This was in late December 1936,
less than seven months ago as I write, and yet it is a period that has already
receded into enormous distance. Later events have obliterated it much more
completely than they have obliterated 1935, or 1905, for that matter. I had come
to Spain with some notion of writing newspaper articles, but I had joined the
militia almost immediately, because at that time and in that atmosphere it
seemed the only conceivable thing to do. The Anarchists were still in virtual
control of Catalonia and the revolution was still in full swing. To anyone who
had been there since the beginning it probably seemed even in December or
January that the revolutionary period was ending; but when one came straight
from England the aspect of Barcelona was something startling and overwhelming.

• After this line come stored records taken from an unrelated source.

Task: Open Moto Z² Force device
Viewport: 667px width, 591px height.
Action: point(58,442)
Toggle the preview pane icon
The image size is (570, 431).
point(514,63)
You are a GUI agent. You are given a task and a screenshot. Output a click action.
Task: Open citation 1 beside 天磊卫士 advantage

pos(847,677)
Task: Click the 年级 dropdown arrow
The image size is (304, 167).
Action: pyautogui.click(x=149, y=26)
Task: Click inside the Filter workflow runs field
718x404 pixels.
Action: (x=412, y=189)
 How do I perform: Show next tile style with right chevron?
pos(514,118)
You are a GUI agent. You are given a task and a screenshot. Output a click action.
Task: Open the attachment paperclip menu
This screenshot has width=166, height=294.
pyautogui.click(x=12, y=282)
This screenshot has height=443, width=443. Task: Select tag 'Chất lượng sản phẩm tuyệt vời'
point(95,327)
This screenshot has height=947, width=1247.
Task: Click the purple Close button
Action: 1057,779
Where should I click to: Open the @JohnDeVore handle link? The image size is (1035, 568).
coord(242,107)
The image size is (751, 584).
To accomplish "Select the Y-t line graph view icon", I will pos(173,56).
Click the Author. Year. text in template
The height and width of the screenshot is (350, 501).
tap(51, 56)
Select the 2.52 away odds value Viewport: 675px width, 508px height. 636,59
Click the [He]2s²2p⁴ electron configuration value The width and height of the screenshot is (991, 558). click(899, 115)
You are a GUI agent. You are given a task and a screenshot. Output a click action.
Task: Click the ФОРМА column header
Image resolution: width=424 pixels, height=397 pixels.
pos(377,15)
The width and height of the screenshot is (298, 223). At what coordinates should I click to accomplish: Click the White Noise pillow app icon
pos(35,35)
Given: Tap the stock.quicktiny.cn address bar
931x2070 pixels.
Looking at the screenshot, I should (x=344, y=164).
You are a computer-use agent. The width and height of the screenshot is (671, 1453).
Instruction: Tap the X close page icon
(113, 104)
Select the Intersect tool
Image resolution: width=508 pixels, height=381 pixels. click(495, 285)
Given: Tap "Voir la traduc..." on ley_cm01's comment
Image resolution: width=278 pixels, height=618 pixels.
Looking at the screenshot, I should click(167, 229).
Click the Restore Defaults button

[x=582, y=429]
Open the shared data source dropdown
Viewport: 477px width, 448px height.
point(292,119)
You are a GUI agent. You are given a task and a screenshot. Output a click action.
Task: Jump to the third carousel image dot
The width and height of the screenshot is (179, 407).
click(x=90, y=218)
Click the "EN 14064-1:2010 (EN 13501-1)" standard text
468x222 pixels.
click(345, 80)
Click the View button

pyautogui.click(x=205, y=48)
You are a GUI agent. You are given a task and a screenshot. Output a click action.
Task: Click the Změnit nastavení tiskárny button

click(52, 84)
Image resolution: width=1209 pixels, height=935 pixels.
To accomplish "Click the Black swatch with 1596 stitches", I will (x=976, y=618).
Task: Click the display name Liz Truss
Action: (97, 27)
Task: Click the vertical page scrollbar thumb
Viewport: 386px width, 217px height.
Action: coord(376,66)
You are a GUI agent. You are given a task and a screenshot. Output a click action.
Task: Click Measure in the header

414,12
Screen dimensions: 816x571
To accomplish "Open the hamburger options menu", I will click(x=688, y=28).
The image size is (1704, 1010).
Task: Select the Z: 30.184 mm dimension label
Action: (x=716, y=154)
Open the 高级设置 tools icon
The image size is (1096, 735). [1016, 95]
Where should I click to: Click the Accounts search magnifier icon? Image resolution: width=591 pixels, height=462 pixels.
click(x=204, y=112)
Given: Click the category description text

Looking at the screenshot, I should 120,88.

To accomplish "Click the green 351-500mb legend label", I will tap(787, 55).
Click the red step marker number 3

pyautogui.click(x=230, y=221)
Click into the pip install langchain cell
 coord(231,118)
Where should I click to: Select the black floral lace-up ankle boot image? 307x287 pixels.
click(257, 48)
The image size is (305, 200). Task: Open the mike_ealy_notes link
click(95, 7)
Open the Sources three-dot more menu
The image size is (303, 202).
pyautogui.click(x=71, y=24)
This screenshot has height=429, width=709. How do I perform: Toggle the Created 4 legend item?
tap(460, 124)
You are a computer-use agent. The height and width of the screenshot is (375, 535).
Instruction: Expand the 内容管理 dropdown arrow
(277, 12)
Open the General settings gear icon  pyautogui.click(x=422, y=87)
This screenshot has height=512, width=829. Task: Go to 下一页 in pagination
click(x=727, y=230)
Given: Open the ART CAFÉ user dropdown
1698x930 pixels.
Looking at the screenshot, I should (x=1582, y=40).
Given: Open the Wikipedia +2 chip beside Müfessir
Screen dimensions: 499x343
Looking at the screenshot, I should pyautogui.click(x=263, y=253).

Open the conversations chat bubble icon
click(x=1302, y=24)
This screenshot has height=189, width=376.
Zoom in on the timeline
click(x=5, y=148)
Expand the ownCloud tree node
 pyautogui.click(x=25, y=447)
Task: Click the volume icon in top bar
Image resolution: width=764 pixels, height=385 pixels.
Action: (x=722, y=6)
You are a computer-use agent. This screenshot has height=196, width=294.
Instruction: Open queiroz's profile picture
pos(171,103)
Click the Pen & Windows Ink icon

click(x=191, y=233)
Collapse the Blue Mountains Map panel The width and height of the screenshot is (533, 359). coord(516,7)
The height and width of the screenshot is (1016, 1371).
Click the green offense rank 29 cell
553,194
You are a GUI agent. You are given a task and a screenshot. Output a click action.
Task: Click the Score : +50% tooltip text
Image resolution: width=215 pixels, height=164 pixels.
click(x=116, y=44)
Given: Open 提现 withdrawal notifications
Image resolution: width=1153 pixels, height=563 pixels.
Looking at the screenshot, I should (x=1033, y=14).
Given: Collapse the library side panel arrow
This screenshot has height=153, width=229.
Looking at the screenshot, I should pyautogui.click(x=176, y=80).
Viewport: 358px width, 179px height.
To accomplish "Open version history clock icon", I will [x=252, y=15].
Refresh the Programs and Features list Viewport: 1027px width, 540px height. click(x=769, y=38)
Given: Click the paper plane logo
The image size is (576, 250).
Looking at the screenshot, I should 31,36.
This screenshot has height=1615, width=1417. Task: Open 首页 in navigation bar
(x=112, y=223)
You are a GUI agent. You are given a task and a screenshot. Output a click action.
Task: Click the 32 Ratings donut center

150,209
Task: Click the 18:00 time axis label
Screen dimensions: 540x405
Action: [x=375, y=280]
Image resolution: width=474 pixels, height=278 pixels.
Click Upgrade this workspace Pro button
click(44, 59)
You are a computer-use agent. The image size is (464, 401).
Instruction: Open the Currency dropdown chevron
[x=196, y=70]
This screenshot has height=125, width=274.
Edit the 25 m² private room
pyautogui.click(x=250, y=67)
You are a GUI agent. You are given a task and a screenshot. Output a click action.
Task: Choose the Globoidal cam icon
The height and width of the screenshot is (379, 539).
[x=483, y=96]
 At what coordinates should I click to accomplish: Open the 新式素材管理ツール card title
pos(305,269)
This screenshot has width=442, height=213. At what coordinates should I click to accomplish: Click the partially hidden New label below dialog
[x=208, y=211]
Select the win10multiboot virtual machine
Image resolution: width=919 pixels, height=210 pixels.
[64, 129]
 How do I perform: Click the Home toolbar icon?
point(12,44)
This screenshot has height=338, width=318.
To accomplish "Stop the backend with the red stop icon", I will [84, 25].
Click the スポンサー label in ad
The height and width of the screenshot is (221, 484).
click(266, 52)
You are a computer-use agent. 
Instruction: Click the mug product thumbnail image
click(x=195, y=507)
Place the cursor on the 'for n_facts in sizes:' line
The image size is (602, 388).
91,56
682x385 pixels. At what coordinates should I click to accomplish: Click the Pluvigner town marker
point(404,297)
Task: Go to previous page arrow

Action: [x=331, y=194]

It was the first time that I had ever been in a town where the working class was
in the saddle. Practically every building of any size had been seized by the
workers and was draped with red flags ow with the red and black flag of the
Anarchists; every wall was scrawled with the hammer and sickle and with the
initials of the revolutionary parties; almost every church had been gutted and
its images burnt. Churches here and there were being systematically demolished
by gangs of workman. Every shop and cafe had an inscription saying that it had
been collectivised; even the bootblacks had been collectivized and their boxes
painted red and black. Waiters and shop-walkers looked you in the face and
treated you as an equal. Servile and even ceremonial forms of speech had
temporarily disappeared. Nobody said 'Sen~or' or 'Don' ort even 'Usted';
everyone called everyone else 'Comrade' or 'Thou', and said 'Salud!' instead of
'Buenos dias'. Tipping had been forbidden by law since the time of Primo de
Rivera; almost my first experience was receiving a lecture from a hotel manager
for trying to tip a lift-boy. There were no private motor-cars, they had all
been commandeered, and the trams and taxis and much of the other transport were
painted red and black. The revolutionary posters were everywhere, flaming from
the walls in clean reds and blues that made the few remaining advertisements
look like daubs of mud. Down the Ramblas, the wide central artery of the town
where crowds of people streamed constantly to and fro, the loud-speakers were
bellowing revolutionary songs all day and far into the night. And it was the
aspect of the crowds that was the queerest thing of all. In outward appearance
it was a town in which the wealthy classes had practically ceased to exist.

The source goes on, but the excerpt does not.